Görev Tanımı a:
Kaynak metne göre aşağıdaki soruları yanıtlayın:
(i) Doğu Perinçek hangi partinin genel başkanıdır?
(ii) Perinçek SETA hakkındaki açıklamasını hangi kanalda, hangi programda yaptı?
(iii) Perinçek'in aktardığına göre Filistin'e destek neyle başlar?

PERİNÇEK’TEN SETA AÇIKLAMASI: “ÖRGÜTTÜR, YARDIMLAR KESİLMELİ”
Vatan Partisi Genel Başkanı Doğu Perinçek:
“İktidara yakın SETA’yı ‘örgüt’ olarak tanımlayıp “SETA’yı beslemek, İsrail’i ve ABD’yi beslemektir. SETA’ya olan bütün yardımlar kesilmelidir.”
İktidar koalisyonunun bileşenlerinden olan Vatan Partisi’nin Genel Başkanı Doğu Perinçek, Cumhurbaşkanı Erdoğan’a yakınlığıyla bilinen, hükümetin politikalarını destekleyen raporlar yayınlayan ve yakın bir dönemde gazetecileri fişleyen bir rapora imza atan Siyaset, Ekonomi ve Toplum Araştırmaları Vakfı’na (SETA) yönelik açıklamalarda bulundu.
Perinçek Ulusal Kanal ekranlarında yayınlanan “Çıkış Yolu” programında SETA’nın faaliyetleri hakkında açıklama yaptı. Perinçek, SETA’ya yapılan bütün yardımların kesilmesini ve hükümetin SETA ile ilgisinin olmadığını açıklamasını talep etti.
‘SETA’YI BESLEMEK, İSRAİL’İ VE ABD’Yİ BESLEMEKTİR’
Doğu Perinçek:
“Türk hükümeti, Sayın Cumhurbaşkanımızın başında bulunduğu hükümetimiz bu konuda çok ciddi bir hata içinde. Bir yandan Amerikan emperyalizmine, İsrail siyonizmine tavır alıyoruz, eli kanlı diyoruz; Biden’e, yine Sayın Devlet Bahçeli çok esaslı açıklamalar yaptı hem NATO’dan çıkmayı tartışalım hem de Kürecik ve İncirlik Üssü’nün Türkiye’nin kontrolüne geçmesine yönelik açıklamalarda bulundu. Bunlar çok güzel tavırlar ama bunları yapıp bir yandan da açıkça ABD’nin ve İsrail’in yanında konumlanan SETA gibi örgütleri beslemek…
SETA tabi kalkıp da ben ABD ve İsrail’i destekliyorum demiyor. Nasıl yapıyor desteğini, Beşar Esad’a vurarak, Suriye’ye vurarak, Türkiye ile Suriye’nin arasını açarak. Bakın biz ne diyoruz, ‘Filistin’e destek Suriye ile işbirliğiyle başlar’ diyoruz. O da bunu bildiği için İsrail’e desteği, Türkiye-Suriye ilişkilerini sabote ederek, baltalayarak, dinamitleyerek yapıyor. O da bir İsrail’e destek, o da bir Amerikan emperyalizmine destek..

Verilen Kayıtlar:
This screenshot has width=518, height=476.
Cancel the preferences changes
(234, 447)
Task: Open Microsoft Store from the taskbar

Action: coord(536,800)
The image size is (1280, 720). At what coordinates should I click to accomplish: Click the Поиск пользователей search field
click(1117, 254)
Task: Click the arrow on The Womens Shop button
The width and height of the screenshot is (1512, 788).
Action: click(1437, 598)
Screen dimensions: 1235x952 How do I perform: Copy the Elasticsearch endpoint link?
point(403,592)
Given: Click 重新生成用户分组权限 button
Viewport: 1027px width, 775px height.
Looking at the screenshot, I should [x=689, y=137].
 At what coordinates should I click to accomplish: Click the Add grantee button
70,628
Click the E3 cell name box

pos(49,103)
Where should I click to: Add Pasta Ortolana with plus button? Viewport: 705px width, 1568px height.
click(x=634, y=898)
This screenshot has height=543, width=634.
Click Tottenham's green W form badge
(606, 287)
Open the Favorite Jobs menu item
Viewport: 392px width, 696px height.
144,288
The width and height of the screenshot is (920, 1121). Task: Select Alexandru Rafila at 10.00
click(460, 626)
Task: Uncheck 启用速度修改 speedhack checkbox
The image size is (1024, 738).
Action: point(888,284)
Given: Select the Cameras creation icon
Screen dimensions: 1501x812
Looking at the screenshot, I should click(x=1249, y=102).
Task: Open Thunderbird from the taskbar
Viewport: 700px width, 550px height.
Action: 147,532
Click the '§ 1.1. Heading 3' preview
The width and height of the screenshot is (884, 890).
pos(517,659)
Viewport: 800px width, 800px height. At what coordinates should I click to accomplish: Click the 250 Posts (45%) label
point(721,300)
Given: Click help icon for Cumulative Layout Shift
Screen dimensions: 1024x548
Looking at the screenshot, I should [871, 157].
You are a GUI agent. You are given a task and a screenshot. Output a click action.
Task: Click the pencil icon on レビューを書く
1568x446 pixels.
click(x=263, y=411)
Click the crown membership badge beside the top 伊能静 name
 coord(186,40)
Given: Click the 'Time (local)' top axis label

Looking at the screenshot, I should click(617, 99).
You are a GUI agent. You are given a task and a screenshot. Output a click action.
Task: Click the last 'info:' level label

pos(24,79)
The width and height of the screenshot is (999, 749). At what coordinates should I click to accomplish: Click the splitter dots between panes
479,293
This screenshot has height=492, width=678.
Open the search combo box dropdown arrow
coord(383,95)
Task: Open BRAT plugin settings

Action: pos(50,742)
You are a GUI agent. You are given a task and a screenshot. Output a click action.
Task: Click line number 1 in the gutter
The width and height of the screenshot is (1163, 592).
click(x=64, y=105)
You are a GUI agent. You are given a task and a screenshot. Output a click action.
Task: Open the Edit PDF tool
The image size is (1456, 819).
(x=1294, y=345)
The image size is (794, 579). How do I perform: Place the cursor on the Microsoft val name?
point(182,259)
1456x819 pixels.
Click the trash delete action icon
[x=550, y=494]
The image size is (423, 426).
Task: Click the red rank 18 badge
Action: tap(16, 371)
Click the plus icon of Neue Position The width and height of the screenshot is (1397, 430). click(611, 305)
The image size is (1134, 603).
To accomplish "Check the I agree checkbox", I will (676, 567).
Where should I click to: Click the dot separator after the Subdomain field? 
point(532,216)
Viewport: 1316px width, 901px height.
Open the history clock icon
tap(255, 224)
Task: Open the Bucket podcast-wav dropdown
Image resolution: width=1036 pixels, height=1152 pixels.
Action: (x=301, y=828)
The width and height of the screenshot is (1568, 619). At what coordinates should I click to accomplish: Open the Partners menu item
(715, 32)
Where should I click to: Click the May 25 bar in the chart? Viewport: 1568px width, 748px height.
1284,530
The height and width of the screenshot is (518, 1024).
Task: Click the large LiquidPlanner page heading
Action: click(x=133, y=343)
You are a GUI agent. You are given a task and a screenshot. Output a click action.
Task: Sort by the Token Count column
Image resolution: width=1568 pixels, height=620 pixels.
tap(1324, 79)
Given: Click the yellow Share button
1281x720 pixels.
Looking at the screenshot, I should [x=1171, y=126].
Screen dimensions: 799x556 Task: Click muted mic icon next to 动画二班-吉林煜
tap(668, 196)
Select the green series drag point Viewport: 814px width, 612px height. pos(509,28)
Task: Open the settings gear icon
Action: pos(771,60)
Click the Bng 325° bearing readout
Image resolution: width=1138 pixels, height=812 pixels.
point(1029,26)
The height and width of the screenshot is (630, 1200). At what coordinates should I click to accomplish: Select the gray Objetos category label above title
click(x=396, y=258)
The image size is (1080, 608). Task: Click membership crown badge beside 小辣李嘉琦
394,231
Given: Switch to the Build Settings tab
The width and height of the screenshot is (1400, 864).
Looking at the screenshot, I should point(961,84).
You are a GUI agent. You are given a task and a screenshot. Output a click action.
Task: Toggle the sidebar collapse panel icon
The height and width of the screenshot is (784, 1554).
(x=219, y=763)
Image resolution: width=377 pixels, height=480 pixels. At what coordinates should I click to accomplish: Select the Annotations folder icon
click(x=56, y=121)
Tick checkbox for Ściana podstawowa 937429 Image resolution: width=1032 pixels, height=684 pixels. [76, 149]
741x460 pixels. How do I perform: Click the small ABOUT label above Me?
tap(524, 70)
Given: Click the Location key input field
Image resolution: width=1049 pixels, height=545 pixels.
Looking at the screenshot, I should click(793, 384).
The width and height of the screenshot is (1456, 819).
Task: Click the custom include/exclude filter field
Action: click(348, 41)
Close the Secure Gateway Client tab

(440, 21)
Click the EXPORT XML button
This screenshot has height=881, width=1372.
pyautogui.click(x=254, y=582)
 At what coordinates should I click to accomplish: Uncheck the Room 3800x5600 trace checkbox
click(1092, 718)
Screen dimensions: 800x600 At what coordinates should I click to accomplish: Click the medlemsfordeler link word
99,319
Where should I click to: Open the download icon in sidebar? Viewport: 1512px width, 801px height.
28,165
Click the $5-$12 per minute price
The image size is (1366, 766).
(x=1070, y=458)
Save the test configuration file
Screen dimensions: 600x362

Görev Tanımı b: Kayıtlarda "Task: Open Thunderbird from the taskbar" ifadesini içeren satırdan başlayıp "(x=1294, y=345)" ifadesini içeren satıra kadar uzanan satırları (ikisi de dahil) "Viewport" yerine "Display" koyarak yeniden yazın. Başka hiçbir şeyi değiştirmeyin.

Çözüm a:
(i) Vatan Partisi'nin.
(ii) Ulusal Kanal'da yayınlanan "Çıkış Yolu" programında.
(iii) Suriye ile işbirliğiyle.

Çözüm b:
Task: Open Thunderbird from the taskbar
Display: 700px width, 550px height.
Action: 147,532
Click the '§ 1.1. Heading 3' preview
The width and height of the screenshot is (884, 890).
pos(517,659)
Display: 800px width, 800px height. At what coordinates should I click to accomplish: Click the 250 Posts (45%) label
point(721,300)
Given: Click help icon for Cumulative Layout Shift
Screen dimensions: 1024x548
Looking at the screenshot, I should [871, 157].
You are a GUI agent. You are given a task and a screenshot. Output a click action.
Task: Click the pencil icon on レビューを書く
1568x446 pixels.
click(x=263, y=411)
Click the crown membership badge beside the top 伊能静 name
 coord(186,40)
Given: Click the 'Time (local)' top axis label

Looking at the screenshot, I should click(617, 99).
You are a GUI agent. You are given a task and a screenshot. Output a click action.
Task: Click the last 'info:' level label

pos(24,79)
The width and height of the screenshot is (999, 749). At what coordinates should I click to accomplish: Click the splitter dots between panes
479,293
This screenshot has height=492, width=678.
Open the search combo box dropdown arrow
coord(383,95)
Task: Open BRAT plugin settings

Action: pos(50,742)
You are a GUI agent. You are given a task and a screenshot. Output a click action.
Task: Click line number 1 in the gutter
The width and height of the screenshot is (1163, 592).
click(x=64, y=105)
You are a GUI agent. You are given a task and a screenshot. Output a click action.
Task: Open the Edit PDF tool
The image size is (1456, 819).
(x=1294, y=345)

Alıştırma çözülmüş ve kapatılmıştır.